Einige neuere texttheoretische und editorische Ansichten stellen den Primat der Suche nach dem Urtext insgesamt in Frage. Textkritik wird hier zwar als Mittel zur Analyse der Überlieferung eingesetzt, die Konstruktion eines Textes jenseits der tatsächlich vorhandenen Dokumente aber als Dehistorisierung abgelehnt. Die Authentizität der Überlieferung steht in diesen Schulen über der willkürlich reklamierten Autorität einer editorischen Text-Setzung. Die Ablehnung eines kritisch konstituierten Textes und vor allem der Mischung von Zeugen zu einem eklektischen Text fasst für die angelsächsische Editorik David Greetham im Schlagwort vom „text that never was“ zusammen.
Sowohl Bédier als auch Philologen, die die Rekonstruktion eines Urtextes für ahistorisch oder aus anderen Gründen für nicht sinnvoll halten, bevorzugen meist Editionen nach dem Leithandschrift-Prinzip.
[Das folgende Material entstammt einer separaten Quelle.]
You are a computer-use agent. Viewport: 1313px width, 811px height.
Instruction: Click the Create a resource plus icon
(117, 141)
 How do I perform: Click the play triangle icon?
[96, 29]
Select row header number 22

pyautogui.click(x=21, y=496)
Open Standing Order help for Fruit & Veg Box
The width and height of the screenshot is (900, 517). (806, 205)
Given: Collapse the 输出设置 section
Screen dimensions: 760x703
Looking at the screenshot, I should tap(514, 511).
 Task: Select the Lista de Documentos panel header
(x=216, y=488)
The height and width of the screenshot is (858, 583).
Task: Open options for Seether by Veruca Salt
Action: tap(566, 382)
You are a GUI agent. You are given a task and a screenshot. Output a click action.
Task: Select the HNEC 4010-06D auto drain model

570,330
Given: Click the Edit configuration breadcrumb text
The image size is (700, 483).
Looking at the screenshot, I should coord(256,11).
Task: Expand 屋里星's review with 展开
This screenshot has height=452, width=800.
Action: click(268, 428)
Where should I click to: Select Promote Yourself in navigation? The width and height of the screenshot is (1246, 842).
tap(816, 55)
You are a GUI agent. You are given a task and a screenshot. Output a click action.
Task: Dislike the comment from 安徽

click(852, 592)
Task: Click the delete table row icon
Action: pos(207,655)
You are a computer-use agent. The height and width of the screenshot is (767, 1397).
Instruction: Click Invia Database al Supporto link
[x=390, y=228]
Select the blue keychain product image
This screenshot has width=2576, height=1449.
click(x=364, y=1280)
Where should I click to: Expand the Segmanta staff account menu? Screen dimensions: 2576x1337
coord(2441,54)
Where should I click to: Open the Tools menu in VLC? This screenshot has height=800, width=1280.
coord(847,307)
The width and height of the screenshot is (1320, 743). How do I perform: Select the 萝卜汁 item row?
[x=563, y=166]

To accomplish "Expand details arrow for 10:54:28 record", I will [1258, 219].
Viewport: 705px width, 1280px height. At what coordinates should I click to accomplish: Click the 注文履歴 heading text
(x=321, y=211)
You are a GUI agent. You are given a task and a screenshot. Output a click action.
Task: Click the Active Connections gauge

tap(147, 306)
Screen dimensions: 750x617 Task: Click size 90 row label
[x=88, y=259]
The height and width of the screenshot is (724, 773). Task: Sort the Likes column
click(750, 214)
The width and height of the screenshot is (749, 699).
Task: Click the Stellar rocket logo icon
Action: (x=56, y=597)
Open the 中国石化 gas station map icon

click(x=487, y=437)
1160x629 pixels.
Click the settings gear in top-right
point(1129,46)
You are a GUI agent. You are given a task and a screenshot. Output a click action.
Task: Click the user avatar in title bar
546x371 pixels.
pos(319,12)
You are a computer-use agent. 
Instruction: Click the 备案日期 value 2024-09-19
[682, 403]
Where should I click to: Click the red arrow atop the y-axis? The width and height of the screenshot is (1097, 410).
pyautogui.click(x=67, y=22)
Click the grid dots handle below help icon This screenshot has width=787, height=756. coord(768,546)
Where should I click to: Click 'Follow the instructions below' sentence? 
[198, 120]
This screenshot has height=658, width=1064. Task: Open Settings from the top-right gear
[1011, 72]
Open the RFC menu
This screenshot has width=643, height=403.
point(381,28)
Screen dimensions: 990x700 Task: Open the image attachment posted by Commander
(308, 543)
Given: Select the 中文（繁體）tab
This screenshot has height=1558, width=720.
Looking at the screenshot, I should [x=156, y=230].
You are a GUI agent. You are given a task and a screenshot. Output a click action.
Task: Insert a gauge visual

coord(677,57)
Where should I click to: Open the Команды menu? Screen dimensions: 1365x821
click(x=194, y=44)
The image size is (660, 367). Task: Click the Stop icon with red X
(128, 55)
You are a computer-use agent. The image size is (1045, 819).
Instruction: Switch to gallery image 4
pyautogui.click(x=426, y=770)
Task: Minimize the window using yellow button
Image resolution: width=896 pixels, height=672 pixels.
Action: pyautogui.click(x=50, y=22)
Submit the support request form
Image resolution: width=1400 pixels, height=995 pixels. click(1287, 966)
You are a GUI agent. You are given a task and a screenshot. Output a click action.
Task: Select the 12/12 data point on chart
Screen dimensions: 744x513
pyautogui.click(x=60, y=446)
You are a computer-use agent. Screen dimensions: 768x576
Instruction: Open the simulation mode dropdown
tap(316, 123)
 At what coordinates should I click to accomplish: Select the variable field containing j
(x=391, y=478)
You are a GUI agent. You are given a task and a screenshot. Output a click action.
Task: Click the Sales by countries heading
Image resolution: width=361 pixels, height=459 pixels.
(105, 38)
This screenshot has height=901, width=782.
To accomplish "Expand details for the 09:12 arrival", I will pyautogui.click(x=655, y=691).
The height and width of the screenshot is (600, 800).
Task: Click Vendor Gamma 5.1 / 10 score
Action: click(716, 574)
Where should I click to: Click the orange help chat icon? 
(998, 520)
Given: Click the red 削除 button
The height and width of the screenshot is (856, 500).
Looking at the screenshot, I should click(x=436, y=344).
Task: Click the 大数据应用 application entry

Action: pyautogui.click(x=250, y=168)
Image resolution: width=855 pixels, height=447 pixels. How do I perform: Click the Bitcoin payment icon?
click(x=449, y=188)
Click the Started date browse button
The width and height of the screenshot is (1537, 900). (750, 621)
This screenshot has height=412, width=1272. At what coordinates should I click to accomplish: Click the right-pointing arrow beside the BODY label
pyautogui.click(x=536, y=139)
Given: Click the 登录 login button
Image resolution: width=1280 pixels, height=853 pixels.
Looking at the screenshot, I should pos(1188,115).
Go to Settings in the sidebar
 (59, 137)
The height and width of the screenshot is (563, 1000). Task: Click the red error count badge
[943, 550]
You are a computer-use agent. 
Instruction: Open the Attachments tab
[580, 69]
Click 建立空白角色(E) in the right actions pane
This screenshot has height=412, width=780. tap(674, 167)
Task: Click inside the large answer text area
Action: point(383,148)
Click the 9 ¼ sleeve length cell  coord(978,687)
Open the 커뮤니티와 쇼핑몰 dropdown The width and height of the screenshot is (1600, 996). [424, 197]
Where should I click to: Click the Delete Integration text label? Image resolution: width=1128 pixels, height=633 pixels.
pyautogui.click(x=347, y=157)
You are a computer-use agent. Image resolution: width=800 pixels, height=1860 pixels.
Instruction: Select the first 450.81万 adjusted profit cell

Bei solchen Editionen wird eine einzelne Handschrift zugrunde gelegt, andere Textzeugen nicht oder nur sehr sparsam zur Verbesserung herangezogen und bewusst auf Konjekturen verzichtet; oft werden diese Editionen diplomatisch gestaltet, um möglichst viele Eigenheiten der zugrundegelegten Handschrift abzubilden (z. B. das lange S vieler vormoderner Handschriften).